Sobre el chat de Atalanta
Si hay un equipo que ha sabido remontar desde las categorías inferiores hasta la Champions sin vender su alma al diablo, ese es la Atalanta. Los bergamascos no juegan, desahogan: presión alta, contraataques fulgurantes y un estilo que huele a café recién hecho en la Piazza Vecchia. Aquí no se discute si el Orobico es de izquierdas o de derechas, sino cómo su entrenador —ahora mismo mister Gasperini— convierte a delanteros de segunda división en figuras de élite. ¿O es que alguien olvida que De Roon y Palomino llegaron por menos de 5 millones y ahora valen diez veces más?

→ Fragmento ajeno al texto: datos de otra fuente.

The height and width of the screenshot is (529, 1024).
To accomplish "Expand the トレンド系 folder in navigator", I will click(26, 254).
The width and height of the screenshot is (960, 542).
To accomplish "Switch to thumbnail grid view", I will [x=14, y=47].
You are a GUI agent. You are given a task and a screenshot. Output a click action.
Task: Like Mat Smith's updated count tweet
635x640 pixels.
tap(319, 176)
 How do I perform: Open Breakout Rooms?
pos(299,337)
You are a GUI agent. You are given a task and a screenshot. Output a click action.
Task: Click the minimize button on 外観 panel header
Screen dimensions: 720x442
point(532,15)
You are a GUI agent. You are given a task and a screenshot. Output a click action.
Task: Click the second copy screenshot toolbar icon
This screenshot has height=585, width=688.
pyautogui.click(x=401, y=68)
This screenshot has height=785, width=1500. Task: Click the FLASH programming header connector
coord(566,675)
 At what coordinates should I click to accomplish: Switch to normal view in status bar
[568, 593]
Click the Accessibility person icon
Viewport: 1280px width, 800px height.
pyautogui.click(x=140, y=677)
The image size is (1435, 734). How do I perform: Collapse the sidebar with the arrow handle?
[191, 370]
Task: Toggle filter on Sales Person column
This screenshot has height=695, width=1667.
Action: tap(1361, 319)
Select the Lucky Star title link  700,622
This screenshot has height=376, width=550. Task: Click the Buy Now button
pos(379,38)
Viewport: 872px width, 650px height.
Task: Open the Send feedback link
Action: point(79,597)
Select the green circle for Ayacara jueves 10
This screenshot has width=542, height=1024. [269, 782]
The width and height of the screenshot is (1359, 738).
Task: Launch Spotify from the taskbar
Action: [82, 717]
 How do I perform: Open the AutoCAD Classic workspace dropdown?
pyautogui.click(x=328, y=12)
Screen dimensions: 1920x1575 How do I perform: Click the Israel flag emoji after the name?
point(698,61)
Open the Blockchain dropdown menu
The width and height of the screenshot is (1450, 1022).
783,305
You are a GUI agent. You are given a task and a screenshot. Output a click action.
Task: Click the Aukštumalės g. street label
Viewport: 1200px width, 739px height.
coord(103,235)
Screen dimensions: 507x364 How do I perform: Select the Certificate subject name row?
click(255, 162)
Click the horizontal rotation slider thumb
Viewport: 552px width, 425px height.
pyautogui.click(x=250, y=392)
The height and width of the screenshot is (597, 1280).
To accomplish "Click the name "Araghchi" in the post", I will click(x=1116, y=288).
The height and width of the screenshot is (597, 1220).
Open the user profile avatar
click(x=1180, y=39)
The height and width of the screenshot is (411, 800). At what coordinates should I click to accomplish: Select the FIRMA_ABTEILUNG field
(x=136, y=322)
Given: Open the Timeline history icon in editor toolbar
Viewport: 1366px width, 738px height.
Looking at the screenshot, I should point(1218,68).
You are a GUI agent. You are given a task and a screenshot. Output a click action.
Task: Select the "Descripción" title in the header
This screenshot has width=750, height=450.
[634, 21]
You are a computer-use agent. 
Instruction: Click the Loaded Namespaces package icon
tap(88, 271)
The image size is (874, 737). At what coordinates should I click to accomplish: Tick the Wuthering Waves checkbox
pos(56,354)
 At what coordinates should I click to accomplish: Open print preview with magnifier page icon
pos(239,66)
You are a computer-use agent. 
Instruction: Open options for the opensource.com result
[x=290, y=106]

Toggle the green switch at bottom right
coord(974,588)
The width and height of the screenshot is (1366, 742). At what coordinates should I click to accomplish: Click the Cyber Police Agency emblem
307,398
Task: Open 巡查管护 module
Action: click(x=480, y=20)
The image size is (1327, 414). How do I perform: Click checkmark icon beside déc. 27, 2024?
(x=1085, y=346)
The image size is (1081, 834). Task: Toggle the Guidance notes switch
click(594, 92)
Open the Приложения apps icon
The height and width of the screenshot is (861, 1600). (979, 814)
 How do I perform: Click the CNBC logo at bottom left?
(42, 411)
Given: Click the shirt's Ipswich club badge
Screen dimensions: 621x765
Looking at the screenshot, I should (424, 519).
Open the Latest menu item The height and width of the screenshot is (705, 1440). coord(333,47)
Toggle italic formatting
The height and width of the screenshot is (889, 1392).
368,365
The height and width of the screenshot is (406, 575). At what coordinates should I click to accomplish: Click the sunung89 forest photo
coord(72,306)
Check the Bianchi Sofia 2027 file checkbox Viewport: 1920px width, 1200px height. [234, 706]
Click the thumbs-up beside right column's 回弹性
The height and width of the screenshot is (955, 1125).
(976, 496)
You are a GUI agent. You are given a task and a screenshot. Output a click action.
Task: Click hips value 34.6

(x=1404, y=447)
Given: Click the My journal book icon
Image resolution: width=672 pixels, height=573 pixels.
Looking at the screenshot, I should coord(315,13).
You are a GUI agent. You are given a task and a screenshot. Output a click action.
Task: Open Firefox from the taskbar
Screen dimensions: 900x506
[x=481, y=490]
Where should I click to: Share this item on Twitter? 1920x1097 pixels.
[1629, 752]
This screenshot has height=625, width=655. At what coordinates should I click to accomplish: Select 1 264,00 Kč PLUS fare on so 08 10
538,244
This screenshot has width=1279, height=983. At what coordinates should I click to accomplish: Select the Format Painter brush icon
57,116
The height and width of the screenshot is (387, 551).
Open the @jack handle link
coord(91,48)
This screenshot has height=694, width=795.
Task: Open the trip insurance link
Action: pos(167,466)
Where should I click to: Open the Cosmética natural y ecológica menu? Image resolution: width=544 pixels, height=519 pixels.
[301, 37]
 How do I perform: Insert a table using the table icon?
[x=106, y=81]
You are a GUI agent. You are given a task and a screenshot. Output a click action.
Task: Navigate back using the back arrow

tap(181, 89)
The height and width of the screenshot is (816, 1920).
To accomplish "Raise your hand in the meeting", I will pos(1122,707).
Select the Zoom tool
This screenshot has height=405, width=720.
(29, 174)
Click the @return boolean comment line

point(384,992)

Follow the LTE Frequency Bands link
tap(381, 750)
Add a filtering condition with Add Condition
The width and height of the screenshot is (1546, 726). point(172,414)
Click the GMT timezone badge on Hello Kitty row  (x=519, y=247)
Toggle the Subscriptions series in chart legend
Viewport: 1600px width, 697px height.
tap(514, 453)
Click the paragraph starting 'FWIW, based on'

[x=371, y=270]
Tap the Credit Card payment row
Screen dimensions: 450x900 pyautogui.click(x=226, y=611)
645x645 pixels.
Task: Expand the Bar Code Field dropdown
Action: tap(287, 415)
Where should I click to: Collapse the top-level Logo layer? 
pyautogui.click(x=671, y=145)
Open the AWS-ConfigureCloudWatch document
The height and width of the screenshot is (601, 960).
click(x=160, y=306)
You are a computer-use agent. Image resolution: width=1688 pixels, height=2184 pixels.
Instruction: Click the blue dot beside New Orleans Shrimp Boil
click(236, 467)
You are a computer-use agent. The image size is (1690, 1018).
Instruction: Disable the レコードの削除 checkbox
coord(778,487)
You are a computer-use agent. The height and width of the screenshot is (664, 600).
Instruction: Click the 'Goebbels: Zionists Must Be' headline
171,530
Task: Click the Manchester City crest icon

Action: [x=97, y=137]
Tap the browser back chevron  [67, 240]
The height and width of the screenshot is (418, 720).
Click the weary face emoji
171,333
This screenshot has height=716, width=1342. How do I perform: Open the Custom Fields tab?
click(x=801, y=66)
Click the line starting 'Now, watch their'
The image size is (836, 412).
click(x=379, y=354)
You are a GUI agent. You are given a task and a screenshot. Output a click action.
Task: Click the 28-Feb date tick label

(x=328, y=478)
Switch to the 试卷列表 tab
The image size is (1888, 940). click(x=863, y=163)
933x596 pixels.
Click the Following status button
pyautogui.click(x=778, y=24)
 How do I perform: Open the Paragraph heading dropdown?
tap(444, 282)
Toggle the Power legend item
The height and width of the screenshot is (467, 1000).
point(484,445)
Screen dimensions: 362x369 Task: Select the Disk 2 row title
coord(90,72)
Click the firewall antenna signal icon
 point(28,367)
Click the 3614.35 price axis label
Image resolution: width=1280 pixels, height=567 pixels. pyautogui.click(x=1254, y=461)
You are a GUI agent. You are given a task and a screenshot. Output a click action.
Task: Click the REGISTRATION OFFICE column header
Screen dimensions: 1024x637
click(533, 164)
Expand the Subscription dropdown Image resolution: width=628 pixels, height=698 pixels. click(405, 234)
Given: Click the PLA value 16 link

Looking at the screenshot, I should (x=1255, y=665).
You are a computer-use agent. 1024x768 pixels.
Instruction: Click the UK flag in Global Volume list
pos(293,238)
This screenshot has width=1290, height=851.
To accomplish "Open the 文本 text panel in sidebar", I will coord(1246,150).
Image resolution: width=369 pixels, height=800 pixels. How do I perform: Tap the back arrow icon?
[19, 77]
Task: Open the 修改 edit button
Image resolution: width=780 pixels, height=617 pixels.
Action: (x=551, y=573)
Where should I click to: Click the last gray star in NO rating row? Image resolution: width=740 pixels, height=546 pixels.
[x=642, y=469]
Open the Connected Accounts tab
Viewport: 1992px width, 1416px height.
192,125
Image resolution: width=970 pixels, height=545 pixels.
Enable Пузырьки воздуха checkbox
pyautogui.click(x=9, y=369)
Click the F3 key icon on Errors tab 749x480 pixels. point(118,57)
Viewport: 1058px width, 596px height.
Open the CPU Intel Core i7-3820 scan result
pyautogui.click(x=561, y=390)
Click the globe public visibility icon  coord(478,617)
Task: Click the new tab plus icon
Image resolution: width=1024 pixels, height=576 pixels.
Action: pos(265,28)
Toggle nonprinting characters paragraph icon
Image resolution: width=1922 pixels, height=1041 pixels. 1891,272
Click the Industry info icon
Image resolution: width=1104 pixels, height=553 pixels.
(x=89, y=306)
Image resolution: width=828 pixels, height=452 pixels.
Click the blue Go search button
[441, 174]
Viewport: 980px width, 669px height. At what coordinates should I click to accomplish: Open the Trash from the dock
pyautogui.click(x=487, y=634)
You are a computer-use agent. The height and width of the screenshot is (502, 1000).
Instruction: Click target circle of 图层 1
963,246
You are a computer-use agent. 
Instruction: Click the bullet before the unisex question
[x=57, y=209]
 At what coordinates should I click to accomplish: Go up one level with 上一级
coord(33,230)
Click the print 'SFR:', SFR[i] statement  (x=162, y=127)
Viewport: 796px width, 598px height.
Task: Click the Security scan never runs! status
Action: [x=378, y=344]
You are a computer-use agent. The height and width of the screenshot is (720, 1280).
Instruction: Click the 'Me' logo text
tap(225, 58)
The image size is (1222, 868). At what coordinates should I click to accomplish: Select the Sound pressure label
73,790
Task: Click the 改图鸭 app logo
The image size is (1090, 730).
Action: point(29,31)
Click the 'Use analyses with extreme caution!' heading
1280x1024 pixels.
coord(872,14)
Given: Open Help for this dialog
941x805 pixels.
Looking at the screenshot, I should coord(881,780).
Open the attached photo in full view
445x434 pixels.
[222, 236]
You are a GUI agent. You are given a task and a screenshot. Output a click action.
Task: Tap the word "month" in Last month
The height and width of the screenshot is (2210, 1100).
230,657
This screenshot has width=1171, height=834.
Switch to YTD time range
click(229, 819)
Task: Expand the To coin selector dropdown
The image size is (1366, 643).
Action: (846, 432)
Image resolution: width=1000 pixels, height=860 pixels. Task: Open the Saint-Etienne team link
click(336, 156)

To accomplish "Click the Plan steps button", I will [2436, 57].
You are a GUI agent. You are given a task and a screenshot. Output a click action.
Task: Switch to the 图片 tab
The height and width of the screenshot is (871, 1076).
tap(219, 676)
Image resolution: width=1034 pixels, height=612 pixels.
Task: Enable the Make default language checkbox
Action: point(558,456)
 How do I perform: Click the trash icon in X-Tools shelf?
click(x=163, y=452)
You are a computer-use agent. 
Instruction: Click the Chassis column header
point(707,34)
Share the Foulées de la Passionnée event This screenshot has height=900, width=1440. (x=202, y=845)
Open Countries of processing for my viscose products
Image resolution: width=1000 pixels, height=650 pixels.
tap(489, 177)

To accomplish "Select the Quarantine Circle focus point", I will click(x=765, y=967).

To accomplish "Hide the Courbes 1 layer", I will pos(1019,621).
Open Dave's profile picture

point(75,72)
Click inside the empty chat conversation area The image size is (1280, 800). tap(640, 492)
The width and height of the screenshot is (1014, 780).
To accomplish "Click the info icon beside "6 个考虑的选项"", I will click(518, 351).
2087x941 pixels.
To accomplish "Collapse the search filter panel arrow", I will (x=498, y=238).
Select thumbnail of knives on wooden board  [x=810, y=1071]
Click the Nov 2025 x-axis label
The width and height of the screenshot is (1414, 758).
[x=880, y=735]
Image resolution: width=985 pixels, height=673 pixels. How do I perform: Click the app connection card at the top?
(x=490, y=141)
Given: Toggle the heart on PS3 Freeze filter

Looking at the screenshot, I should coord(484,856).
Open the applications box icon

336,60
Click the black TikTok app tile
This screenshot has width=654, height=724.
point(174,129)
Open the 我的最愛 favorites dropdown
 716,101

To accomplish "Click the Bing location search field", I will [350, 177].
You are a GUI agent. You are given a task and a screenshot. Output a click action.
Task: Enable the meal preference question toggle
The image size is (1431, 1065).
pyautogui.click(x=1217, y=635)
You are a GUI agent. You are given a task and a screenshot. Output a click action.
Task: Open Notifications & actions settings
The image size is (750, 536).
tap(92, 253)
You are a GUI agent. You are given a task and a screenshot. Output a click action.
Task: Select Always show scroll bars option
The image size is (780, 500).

Esta sala atrae a tres tipos de alma: el forofo que revivió los tiempos de Corini, el analista que se sabe de memoria el once inicial del 2019-2020 y el recién llegado que pregunta por qué el equipo siempre se desmorona en marzo. No faltan los tifosi que discuten si Zapata es un nueve clásico o un falso extremo, ni los que defienden a capa y espada que el verdadero problema es la defensa —sí, la defensa—. Y luego están los que solo vienen cuando hay mercado: para soltar su teoría sobre el próximo crack que fichará Bérgamo sin pagar un euro.